▶ [SELECTED TEXT]:
▼

Consequently the rate of indel occurence per billion years of branch length -- and so the frequency of multiple independent events near a given site -- is highly correlated to region. This means each region has a characteristic time scale over which it can be informative: too long and the risk of homoplasy (convergent evolution) is too high. That risk is exacerbated by uncertainty in gap placement within an alignment. Gap length has value but especially in a high incidence region, an indel of 3 residues shared by two extant species might have arisen once as a single event in the first species but as two events (one and two residues successively) in the other. Thus any phylogenetic interpretation of indels must be tempered by knowledge of the regional indel susceptibilities and the assumption these remain fairly constant across lineages and time.


Informative indels show up as readily apparent columns of gaps in large-scale alignments, minimally consistent across an opsin orthology class, indeed supplement blast clustering and other rare genomic events in establishing these classes. Sporadic indels are defined here as indels found within a single opsin or subclade of class (for example the post-marsupial loss of 5 residues in the arrestin binding region of RHO1). We're concerned here primarily with non-sporadic indels that span two or more orthology classes because these speak to not fully resolved issues in opsin research.

Let's now discuss significant individual indels visible on the alignment page. These could result in a simple flatfile database sortable by position along the opsin sequence, indel length, region (eg 3rd cytoplasmic loop), higher taxonomic clade, and phylogenetic depth. We're specifically interested in validating the current reference set collection (as carried in the fasta headers), dating indel events, characterizing very remote opsins in cnidarians, disambiguating opsins from generic GPCR, establishing ancestral lengths, and evaluating overall the usefulness of this type of rare genomic event for this gene family.

For deuterostome ciliary opsins, the story is fairly simple up to encephalopsin. None of the transmembrane helices have indels. That holds also for the first two cytoplasmic loops and first and last extracellular loops. Evidently structural constraints are too rigid. The second extracellular loop has a two residue insert in all rod and cone opsins in a region so far not attributed functional significance; this may have been a near-neutral event in the ancestral stem protein (ie in a gene duplicate of pinopsin).

The third cytoplasmic loop has variable length distally. Length is constant within orthology classes with parietopsin having full length, parapinopsin one residue shorter, and all others two residues fewer. This is a region of high beta in bovine rhodopsin crystals, ie has too much movement to be assigned a conformation. Unsurprisingly no function has been assigned. While the indel pattern supports the conventional gene tree, evidently this indel hotspot has fixed at least three separate events. While that hasn't resulted in overt homoplasy in terms of length, additional events could be masked. This reduces the value of the indel.

▲

▶ [DIRECTIONS]:
In the opsin indel text, which orthology class has the full-length third cytoplasmic loop?

▶ [RECORDS SUPPLIED]:
▼

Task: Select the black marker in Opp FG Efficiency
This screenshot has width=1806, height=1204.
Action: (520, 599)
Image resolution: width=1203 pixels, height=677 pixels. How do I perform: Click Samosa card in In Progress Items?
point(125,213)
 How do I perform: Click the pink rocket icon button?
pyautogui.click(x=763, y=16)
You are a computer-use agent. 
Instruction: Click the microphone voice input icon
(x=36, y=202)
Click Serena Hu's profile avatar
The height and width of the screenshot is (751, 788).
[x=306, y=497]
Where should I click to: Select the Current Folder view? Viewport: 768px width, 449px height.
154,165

▲

▶ [WRITTEN SOLUTION]:
Parietopsin